At the moment, Pakistan lacks a Regulatory Impact Assessment system. The absence of this regulatory body means that creating a sustainable and dedicated environment for local operations is much more difficult. The first step to improving these conditions should be an assessment of the existing legislation. This analysis can identify areas that require improvement, like the regulatory burden of compliance costs on SMEs.
The Small and Medium Enterprises Development Authority (SMEDA) is currently the only public platform addressing SME needs in Pakistan. The government should focus on expanding this platform to reach underdeveloped small-scale businesses suffering from limited skilled labor and financial capital. SMEDA can start focusing on district-level SMEs and provide these businesses with appropriate resources for development.

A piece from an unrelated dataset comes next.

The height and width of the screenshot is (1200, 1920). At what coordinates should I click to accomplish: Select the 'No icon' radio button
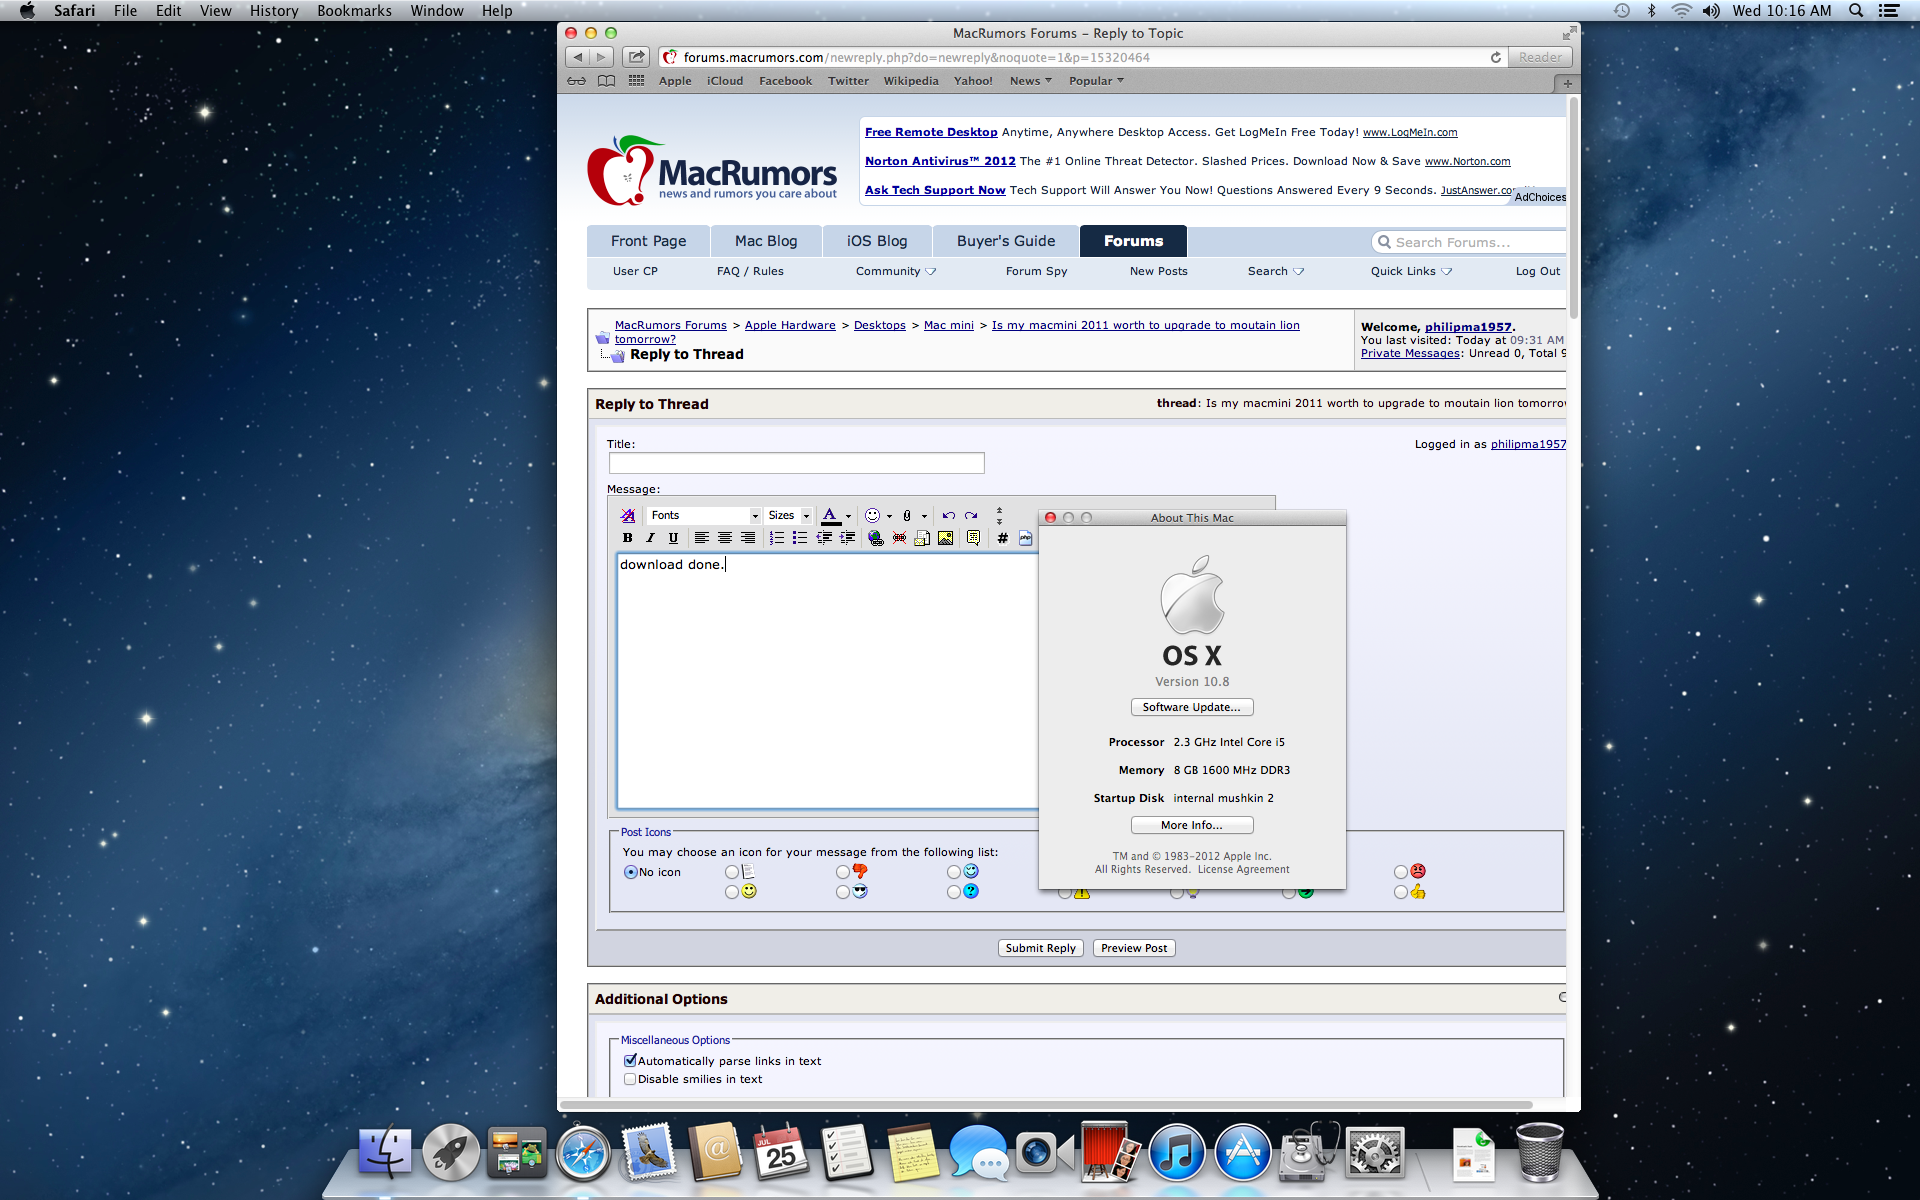(x=630, y=872)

Financial assistance for SMEs has been a primary concern for Pakistan’s government and SME aid platforms. These institutions are utilizing traditional methods of formal financing like product leasing and commercial loans to provide local enterprises with capital. On the other hand, SMEs depend on informal sources of business capital like internal credit and lending for their fixed costs.
A popular misconception about SMEs in developing countries is that they fail due to their small size. However, one of the most vital issues with local enterprises is that they are isolated in the business environment. This seclusion leads to minimized access to local and global markets, limiting SMEs’ exposure to information, technology, and finance. Therefore, the best approach for SME development platforms is to facilitate schemes that endorse equity support programs and reject commercialized loans.
Conclusion
Local businesses fuel a majority of Pakistan’s GDP. Pakistan’s government must be prepared for a halt in foreign investment and business operations due to inflation, economic recession, and import ban. Pakistan can survive this downturn by rejuvenating and supporting small-scale businesses that don’t need imported raw materials.
Furthermore, if Pakistan can make its local enterprises successful and sustainable, it may never need to import any products or resources, balancing its exports and imports. The government can start this process by creating more platforms dedicated to SME development, especially in industrial areas and business hubs like Karachi.
Moreover, small-scale businesses can generate employment for skilled and unskilled workers, improving the country’s employment rates.